● WHAT TO WORK ON:
In the data below, the answer is the run of lines from the line containing "お問い合わせ (447, 2334)" through the line containing "Q: Are rubber-tipped", both included; print it exactly and nothing else.

BEGIN DATA FOR REVIEW

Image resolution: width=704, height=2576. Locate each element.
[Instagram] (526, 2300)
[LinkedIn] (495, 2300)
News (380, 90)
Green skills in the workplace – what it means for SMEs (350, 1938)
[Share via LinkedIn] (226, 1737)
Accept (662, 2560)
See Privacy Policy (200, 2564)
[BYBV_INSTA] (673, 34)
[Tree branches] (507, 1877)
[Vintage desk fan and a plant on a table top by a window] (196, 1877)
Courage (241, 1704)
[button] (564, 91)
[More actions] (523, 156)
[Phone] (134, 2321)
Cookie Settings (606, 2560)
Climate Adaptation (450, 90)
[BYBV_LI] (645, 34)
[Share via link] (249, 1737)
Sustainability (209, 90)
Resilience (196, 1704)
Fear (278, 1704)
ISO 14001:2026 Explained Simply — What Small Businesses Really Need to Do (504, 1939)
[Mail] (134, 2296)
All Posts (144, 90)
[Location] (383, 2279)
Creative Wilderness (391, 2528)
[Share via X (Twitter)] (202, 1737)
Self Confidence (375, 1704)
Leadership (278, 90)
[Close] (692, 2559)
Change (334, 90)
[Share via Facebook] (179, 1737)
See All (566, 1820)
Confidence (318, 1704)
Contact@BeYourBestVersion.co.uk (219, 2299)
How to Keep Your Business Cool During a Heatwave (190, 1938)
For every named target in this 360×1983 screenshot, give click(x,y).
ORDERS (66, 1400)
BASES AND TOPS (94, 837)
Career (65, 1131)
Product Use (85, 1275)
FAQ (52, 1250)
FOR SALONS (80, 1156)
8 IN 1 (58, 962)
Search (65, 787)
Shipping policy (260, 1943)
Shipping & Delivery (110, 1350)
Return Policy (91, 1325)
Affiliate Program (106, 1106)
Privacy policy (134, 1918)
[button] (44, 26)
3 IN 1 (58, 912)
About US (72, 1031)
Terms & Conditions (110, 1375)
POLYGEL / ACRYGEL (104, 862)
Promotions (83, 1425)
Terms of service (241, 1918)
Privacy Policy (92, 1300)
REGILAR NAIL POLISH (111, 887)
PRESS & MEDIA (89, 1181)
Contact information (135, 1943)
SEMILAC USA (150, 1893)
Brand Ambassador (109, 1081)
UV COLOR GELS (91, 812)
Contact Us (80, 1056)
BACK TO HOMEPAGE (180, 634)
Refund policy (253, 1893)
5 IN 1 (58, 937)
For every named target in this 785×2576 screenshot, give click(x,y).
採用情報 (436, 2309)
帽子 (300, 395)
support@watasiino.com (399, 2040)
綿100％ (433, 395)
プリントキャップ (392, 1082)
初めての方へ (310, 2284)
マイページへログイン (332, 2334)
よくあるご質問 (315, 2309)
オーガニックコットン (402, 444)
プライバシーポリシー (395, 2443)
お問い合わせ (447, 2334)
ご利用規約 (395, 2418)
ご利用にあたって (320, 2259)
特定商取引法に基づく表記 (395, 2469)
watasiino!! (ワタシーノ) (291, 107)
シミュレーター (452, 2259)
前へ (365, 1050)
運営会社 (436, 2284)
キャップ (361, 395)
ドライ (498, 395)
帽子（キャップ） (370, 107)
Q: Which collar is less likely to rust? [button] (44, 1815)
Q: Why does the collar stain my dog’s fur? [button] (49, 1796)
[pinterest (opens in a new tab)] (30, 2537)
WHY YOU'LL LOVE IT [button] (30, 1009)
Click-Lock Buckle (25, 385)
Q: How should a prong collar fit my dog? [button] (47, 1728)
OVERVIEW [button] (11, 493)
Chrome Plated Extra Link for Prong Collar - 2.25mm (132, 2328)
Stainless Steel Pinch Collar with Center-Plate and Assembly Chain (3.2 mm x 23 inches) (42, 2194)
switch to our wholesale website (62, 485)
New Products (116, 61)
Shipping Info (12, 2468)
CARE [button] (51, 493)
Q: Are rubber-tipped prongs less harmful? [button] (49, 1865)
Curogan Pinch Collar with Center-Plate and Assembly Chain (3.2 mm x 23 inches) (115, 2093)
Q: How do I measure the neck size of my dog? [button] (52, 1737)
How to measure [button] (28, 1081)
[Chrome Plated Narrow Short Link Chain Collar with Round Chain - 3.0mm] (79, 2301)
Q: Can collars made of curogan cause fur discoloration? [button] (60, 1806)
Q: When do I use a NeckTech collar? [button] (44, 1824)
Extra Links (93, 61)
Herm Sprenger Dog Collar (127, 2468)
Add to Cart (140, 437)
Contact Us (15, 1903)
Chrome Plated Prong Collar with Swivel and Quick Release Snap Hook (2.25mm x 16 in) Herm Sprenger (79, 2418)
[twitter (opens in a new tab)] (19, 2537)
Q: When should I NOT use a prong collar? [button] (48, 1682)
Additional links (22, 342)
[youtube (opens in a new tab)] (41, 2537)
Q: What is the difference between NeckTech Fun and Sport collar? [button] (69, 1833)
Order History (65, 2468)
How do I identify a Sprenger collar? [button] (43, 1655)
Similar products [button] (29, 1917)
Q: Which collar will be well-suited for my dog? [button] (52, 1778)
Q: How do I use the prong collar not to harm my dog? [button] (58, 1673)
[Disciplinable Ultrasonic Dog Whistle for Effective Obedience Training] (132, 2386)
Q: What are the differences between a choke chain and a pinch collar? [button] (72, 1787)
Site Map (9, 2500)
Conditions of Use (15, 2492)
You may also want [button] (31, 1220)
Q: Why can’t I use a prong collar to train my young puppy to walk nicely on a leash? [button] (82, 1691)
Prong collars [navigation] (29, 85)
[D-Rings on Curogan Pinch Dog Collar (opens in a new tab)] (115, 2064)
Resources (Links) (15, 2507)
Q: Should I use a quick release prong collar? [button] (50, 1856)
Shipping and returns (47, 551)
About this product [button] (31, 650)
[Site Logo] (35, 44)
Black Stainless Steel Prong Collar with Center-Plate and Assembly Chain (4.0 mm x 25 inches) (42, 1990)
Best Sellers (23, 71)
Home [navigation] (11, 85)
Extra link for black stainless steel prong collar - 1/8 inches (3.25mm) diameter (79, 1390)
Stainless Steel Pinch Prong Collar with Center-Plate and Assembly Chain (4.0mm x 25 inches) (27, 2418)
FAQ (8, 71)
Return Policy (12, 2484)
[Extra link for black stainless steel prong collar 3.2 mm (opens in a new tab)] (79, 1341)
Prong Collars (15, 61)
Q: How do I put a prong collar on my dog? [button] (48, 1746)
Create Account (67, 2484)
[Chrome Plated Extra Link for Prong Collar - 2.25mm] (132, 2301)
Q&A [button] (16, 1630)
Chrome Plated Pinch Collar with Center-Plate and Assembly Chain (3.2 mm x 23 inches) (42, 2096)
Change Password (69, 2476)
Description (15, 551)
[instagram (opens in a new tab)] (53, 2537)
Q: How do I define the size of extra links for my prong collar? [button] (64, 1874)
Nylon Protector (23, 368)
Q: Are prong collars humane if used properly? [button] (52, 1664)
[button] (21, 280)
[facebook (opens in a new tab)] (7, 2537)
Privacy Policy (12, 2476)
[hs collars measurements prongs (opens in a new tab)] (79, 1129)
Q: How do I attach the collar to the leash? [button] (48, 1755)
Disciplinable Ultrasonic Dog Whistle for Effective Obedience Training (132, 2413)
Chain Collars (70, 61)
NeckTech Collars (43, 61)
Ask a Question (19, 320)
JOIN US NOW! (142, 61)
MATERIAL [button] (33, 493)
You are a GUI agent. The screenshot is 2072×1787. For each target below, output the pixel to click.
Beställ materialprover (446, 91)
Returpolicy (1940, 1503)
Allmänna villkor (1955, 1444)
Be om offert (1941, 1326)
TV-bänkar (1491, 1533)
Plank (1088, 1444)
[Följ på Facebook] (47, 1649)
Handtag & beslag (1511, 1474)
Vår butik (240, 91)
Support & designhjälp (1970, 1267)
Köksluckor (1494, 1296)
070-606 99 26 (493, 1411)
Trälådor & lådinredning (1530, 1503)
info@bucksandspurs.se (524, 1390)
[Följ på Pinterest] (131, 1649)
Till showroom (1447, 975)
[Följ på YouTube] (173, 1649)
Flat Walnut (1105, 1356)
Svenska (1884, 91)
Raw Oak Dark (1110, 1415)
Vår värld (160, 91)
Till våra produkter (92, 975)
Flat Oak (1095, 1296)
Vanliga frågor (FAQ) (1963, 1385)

END DATA FOR REVIEW

● ANSWER BOX:
お問い合わせ (447, 2334)
ご利用規約 (395, 2418)
ご利用にあたって (320, 2259)
特定商取引法に基づく表記 (395, 2469)
watasiino!! (ワタシーノ) (291, 107)
シミュレーター (452, 2259)
前へ (365, 1050)
運営会社 (436, 2284)
キャップ (361, 395)
ドライ (498, 395)
帽子（キャップ） (370, 107)
Q: Which collar is less likely to rust? [button] (44, 1815)
Q: Why does the collar stain my dog’s fur? [button] (49, 1796)
[pinterest (opens in a new tab)] (30, 2537)
WHY YOU'LL LOVE IT [button] (30, 1009)
Click-Lock Buckle (25, 385)
Q: How should a prong collar fit my dog? [button] (47, 1728)
OVERVIEW [button] (11, 493)
Chrome Plated Extra Link for Prong Collar - 2.25mm (132, 2328)
Stainless Steel Pinch Collar with Center-Plate and Assembly Chain (3.2 mm x 23 inches) (42, 2194)
switch to our wholesale website (62, 485)
New Products (116, 61)
Shipping Info (12, 2468)
CARE [button] (51, 493)
Q: Are rubber-tipped prongs less harmful? [button] (49, 1865)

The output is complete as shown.